Heston and Rouwenhorst (1994) devised an empirical estimation strategy to decompose stock returns into three components: a pure industry effect, a pure country effect, and a world-factor return. Essentially, they perform monthly cross-sectional weighted least squares regressions on individual stock returns to determine "pure" country and sector effects. To estimate "pure" effects, they add constraints to the regression so that the country and sector factors have a weighted mean of zero for each period. Note the intercept in this equation would be interpreted as the global world return.

The sector constraint would be interpreted as the product of each sector's market weight and its sector factor coefficient summed over each sector. Same for country.

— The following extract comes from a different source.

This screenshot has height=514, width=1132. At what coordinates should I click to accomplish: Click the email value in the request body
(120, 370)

As an example, I've built country and sector factors and set up the following regression for one time period but don't know how to add the constraints...

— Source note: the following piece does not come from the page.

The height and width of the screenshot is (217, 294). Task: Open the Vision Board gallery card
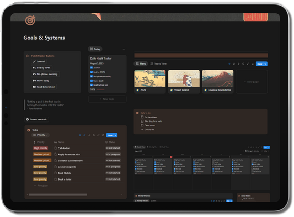coord(184,82)
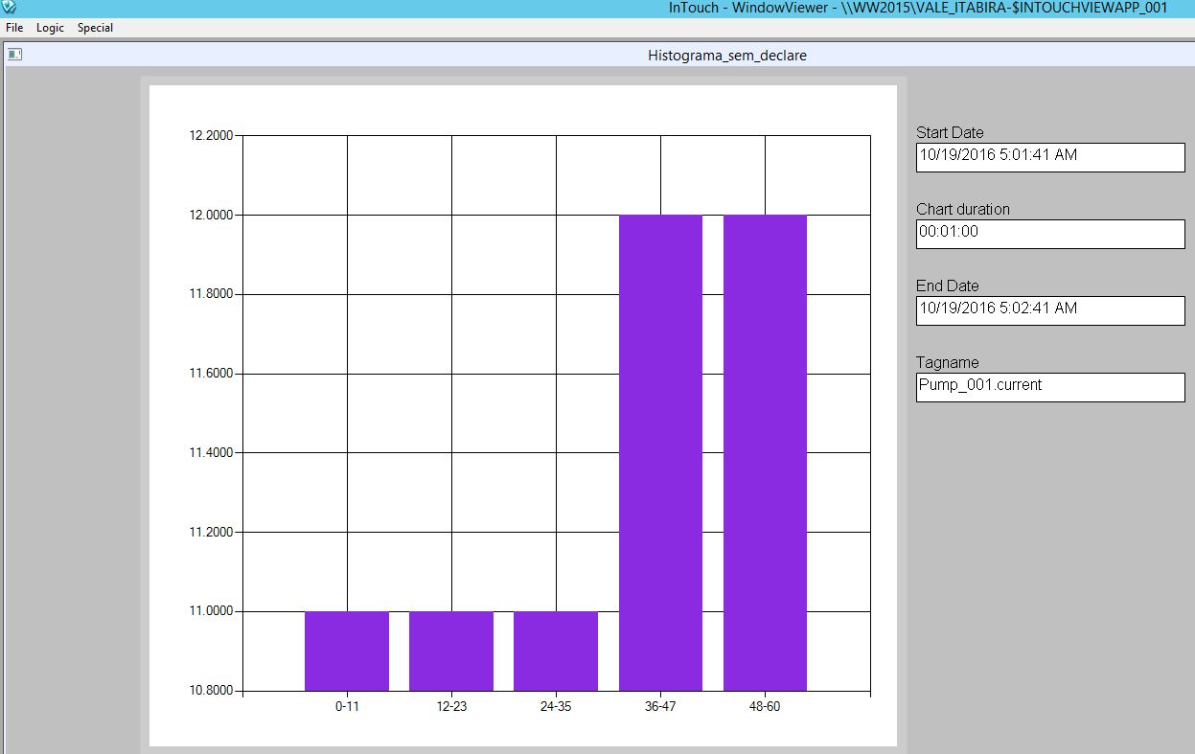Open the Special menu

[x=95, y=28]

lm(Return ~ Country + Sector, data = data, weights = MktCapUsd)

Are there packages available to easily add in these types of constraints?

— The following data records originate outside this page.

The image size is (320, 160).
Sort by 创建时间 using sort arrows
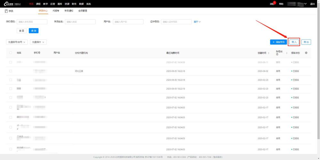(268, 53)
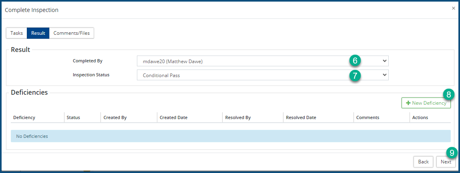460x173 pixels.
Task: Open the Completed By dropdown
Action: [x=262, y=61]
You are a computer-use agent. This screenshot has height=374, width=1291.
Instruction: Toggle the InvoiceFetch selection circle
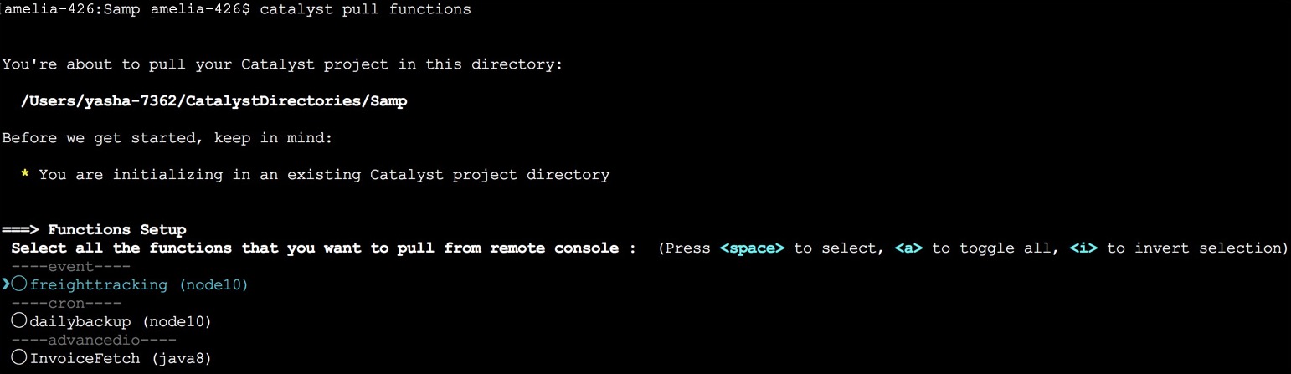(x=19, y=358)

  • $\begingroup$ Please don't cross post. $\endgroup$ May 31, 2013 at 18:46
  • $\begingroup$ Sorry, first time user. Didn't know how to remove original question from stack exchange. Was recommended that this question would be better fit for this forum. $\endgroup$ Jun 1, 2013 at 11:29

1 Answer 1


Found your post while googling Heston regression. While I am not familiar with R, the problem seems to be a quadratic programming with linear equality constraints.

Minimize: $|y-\beta x|^2$

S.t. $\sum \beta_i = 0$

In python, cvxpy can do this. I am sure there are equivalent packages in R.

Also, this problem have analytic solutions, can be solved by Lagrangian Multiplier method, which can be found in any undergrad calculus textbook.